Por outras palavras, o funcionamento futuro das estações de esqui pode encerrar uma contradição irresolúvel: para continuarem a operar, precisam de fabricar neve, o que gera emissões e consome recursos preciosos – água e electricidade –, contribuindo para a mesma crise climática que ameaça este sector. Refira-se, contudo, que hoje a maior fatia da pegada carbónica do sector corresponde ao transporte aéreo e a acomodação dos turistas (e não ao fabrico de neve).
“Mesmo que se preveja que uma parte substancial das estâncias de esqui europeias ainda consiga operar a 2 graus Celsius de aquecimento global, a capacidade dos destinos de turismo de esqui, como um todo, de alcançar a sua quota de redução de emissões de gases com efeito de estufa necessária para permanecer abaixo deste nível de aquecimento global é um grande desafio”, escrevem os autores na conclusão do artigo da Nature Climate Change.

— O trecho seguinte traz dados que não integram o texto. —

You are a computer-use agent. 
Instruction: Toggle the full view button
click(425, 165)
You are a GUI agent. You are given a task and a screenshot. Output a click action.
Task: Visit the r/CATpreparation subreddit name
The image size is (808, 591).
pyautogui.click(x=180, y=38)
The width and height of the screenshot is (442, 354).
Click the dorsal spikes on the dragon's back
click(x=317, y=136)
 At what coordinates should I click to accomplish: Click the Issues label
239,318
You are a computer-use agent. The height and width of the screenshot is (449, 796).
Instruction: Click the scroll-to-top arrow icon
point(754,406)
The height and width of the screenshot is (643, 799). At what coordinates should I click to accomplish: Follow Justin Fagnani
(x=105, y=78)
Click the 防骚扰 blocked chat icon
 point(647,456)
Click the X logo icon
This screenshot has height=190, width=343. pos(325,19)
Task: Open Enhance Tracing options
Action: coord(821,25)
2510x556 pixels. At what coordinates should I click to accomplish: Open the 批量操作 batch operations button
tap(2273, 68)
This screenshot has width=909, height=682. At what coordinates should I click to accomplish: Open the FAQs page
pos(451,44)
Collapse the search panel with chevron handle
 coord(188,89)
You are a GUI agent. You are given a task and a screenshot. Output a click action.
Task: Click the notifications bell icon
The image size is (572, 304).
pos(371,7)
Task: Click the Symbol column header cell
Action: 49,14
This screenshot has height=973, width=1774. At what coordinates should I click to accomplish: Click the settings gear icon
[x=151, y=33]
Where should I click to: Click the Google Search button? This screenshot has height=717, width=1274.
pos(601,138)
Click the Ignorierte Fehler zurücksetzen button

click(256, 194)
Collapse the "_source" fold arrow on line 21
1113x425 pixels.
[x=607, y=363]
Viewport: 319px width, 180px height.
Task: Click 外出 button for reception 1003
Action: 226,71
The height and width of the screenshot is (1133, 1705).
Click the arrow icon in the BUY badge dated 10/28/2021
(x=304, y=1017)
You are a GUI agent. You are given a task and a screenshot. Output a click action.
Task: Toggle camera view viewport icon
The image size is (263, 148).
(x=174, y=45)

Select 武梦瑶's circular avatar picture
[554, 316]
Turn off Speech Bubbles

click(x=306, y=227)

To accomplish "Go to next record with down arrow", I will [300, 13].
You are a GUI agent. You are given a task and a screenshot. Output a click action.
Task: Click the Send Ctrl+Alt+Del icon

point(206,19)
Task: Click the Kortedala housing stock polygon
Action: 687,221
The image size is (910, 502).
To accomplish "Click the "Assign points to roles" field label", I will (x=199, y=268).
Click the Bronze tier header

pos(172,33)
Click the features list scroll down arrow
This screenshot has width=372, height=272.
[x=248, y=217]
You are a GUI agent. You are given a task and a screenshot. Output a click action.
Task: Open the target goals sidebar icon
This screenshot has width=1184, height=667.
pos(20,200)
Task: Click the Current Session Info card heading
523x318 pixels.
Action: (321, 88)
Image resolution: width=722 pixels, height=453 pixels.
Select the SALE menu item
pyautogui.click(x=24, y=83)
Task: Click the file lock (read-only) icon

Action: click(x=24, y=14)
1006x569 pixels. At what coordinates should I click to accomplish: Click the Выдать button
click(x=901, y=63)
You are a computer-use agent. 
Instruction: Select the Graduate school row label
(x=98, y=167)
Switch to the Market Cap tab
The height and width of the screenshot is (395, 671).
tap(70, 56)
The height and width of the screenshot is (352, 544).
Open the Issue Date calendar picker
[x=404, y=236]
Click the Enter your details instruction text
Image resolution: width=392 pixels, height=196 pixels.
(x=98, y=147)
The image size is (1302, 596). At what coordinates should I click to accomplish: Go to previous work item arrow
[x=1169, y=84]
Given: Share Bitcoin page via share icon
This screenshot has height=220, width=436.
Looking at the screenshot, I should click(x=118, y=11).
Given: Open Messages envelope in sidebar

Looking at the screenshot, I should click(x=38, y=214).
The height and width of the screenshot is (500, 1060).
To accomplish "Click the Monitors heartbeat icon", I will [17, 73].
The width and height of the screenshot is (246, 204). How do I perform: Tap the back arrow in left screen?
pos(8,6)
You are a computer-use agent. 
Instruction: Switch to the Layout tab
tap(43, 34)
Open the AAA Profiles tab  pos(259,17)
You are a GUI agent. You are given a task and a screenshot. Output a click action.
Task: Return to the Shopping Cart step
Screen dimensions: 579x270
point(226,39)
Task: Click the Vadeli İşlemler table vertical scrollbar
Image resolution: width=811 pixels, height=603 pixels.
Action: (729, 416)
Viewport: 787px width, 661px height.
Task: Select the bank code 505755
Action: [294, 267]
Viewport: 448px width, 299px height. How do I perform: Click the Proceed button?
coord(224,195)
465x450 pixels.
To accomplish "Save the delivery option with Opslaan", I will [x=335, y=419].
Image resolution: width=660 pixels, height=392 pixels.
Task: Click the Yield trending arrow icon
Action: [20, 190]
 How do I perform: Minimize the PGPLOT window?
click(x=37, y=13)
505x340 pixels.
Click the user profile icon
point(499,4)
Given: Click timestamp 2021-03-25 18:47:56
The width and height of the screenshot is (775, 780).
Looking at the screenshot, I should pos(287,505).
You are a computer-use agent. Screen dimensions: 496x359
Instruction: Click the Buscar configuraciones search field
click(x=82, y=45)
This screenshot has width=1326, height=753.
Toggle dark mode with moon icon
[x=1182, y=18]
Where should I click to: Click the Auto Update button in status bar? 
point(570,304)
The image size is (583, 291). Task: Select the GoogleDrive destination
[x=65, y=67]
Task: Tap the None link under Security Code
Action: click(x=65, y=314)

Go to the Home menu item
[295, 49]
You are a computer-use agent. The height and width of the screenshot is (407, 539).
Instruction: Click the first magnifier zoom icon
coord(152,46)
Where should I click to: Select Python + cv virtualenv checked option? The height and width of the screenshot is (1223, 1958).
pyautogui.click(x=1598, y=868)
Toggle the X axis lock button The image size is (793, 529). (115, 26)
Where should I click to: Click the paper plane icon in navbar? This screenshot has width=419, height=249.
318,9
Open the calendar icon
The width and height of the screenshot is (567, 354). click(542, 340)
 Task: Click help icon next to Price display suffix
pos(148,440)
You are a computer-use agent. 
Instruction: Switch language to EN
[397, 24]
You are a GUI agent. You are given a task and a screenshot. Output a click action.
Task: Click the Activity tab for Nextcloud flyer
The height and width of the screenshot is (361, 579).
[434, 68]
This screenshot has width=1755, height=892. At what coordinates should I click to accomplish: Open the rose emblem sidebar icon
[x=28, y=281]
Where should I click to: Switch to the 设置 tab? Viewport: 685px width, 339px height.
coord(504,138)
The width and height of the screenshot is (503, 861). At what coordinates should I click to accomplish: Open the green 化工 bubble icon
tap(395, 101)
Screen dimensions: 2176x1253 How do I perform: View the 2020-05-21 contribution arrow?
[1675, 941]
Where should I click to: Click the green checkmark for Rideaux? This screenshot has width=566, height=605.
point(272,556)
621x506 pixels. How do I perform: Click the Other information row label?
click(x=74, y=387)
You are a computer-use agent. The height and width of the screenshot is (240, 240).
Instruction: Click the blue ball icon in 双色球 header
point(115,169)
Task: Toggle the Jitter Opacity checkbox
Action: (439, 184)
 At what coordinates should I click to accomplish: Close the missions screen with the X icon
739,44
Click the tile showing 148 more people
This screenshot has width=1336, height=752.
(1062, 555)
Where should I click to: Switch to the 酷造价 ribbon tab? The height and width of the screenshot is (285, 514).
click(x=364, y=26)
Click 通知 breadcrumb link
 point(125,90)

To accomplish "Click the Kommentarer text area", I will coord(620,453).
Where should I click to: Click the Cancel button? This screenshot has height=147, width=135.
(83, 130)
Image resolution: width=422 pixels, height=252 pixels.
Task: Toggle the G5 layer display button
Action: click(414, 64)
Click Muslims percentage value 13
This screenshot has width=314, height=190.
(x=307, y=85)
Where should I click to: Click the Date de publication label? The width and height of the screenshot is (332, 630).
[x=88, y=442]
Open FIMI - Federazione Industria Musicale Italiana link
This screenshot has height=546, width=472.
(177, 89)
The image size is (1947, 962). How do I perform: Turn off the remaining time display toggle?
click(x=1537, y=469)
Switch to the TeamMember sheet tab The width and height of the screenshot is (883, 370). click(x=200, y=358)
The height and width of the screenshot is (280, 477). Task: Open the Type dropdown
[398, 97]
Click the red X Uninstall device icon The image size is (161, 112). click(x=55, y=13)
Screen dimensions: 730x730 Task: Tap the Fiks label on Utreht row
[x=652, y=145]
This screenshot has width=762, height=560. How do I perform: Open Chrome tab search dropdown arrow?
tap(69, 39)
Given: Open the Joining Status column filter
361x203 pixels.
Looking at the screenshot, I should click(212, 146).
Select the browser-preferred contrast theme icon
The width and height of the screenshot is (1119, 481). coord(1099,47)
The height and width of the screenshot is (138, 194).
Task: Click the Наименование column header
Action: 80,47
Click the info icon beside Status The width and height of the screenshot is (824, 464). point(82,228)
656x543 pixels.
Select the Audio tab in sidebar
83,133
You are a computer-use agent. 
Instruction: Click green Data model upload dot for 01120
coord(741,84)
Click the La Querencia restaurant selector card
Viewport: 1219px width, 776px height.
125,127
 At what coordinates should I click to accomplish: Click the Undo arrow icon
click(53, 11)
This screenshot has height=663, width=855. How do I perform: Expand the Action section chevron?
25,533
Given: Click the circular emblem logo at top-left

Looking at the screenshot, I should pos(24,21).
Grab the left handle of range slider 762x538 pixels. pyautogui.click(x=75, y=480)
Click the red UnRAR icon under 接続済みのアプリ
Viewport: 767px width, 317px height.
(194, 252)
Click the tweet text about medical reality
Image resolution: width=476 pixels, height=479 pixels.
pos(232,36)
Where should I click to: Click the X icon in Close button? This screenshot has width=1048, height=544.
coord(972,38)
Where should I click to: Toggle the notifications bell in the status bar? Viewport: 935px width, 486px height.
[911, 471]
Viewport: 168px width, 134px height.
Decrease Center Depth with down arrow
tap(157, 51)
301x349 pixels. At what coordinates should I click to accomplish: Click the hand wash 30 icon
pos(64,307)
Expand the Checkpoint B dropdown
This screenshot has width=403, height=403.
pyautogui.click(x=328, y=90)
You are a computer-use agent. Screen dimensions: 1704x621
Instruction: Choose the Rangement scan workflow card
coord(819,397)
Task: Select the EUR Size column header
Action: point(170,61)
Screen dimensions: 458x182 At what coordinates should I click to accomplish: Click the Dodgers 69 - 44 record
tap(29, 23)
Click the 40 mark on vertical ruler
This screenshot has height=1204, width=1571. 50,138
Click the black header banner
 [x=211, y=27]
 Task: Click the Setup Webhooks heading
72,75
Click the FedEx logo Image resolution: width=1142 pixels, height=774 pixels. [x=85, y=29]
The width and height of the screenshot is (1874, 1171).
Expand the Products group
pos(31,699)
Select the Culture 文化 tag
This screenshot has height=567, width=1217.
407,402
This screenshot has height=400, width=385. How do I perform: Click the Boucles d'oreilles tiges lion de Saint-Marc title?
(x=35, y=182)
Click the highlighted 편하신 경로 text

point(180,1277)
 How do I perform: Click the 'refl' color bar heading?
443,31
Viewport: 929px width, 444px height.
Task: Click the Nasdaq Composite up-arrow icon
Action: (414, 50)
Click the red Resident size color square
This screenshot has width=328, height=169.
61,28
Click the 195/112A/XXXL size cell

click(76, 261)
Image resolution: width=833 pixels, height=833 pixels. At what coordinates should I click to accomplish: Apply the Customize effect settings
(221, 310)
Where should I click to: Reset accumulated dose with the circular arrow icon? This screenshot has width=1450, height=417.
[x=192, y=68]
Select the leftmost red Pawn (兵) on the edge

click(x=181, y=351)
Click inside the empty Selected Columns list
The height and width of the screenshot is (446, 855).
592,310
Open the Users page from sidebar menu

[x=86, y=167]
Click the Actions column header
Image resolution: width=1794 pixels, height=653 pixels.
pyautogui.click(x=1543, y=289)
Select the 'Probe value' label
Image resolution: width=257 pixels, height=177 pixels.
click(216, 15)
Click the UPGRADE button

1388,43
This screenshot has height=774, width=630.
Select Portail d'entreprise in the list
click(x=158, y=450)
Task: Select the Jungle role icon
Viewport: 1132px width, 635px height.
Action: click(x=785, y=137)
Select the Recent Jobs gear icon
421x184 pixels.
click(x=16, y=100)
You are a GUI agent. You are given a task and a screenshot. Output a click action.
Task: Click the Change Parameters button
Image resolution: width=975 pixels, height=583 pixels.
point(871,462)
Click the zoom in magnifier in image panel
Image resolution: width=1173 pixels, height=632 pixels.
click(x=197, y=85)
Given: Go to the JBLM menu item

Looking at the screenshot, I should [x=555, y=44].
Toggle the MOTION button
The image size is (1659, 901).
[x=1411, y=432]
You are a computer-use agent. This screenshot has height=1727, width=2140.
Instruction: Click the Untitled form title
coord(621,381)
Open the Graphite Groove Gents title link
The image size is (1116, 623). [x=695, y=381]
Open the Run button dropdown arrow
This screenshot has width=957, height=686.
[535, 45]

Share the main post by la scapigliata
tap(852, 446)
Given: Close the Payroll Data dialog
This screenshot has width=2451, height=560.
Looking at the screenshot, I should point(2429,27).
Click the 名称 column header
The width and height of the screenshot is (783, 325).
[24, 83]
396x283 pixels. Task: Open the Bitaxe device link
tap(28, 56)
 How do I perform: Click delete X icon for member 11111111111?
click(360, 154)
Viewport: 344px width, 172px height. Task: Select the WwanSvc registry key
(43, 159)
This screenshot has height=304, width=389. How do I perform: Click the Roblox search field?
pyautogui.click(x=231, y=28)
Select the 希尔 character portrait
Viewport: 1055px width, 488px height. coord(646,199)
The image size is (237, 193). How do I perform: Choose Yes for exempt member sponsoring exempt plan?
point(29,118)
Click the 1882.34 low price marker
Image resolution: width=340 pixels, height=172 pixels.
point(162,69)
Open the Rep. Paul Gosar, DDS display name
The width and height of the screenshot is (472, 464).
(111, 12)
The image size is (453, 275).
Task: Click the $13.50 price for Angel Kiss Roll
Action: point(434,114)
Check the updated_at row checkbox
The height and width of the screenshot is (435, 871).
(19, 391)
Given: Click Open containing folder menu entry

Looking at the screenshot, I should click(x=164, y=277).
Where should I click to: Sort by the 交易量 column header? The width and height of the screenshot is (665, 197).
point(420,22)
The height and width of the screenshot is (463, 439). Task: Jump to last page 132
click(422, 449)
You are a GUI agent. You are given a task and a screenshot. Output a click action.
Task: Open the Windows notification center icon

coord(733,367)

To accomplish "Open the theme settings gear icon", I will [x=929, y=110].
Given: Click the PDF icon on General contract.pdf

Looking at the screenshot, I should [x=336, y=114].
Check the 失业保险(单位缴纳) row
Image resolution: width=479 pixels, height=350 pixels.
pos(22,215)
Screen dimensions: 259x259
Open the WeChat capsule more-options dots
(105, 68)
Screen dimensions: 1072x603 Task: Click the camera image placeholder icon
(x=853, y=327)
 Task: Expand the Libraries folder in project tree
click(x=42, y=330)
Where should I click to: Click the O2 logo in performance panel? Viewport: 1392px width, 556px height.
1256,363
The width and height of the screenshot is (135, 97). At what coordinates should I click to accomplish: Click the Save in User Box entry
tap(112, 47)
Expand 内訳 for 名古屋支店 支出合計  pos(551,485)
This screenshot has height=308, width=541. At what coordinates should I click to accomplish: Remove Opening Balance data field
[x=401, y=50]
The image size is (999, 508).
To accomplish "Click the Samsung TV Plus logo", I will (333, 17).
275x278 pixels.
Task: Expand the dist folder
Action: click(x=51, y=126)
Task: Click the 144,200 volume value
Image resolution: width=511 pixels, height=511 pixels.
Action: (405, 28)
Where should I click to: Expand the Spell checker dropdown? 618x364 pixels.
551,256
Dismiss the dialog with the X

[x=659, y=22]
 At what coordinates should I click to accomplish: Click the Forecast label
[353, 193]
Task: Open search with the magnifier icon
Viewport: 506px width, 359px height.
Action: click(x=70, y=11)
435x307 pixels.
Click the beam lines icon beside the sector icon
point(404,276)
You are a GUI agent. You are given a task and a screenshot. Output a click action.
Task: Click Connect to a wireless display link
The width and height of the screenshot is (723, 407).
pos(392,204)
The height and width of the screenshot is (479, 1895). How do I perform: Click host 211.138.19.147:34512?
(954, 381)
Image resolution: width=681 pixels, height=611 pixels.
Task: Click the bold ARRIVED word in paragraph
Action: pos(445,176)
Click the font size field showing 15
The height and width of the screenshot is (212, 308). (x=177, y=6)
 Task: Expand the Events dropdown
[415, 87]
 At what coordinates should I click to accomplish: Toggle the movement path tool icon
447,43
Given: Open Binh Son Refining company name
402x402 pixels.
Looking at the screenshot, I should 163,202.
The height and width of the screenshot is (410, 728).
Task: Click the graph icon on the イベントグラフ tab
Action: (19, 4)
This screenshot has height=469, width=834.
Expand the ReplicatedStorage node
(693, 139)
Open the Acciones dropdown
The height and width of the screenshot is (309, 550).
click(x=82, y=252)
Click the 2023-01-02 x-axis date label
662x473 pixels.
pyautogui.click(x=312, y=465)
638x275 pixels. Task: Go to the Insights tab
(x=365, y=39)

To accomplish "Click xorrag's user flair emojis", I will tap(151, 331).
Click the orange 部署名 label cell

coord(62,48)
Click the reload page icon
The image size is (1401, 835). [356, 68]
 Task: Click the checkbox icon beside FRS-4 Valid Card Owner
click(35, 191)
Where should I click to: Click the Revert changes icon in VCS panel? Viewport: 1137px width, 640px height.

2234 estâncias em 28 países
Não é uma novidade que a crise climática trouxe um desafio para o sector dedicado ao esqui. As áreas montanhosas cobertas por neve estão a diminuir e, com elas, a probabilidade de os negócios que giram à volta desta prática desportiva continuarem a prosperar.
A mudança do clima tem contribuído para o aumento do número anual de dias em que, por falta de neve natural, não é possível esquiar. Este ano, por exemplo, numa estância na vila suíça de Gstaad, só 16 de 70 pistas de esqui abriram na primeira semana de Janeiro. Já na comuna de Leysin, de acordo com a agência Reuters, foi mesmo necessário colmatar a pista com neve artificial.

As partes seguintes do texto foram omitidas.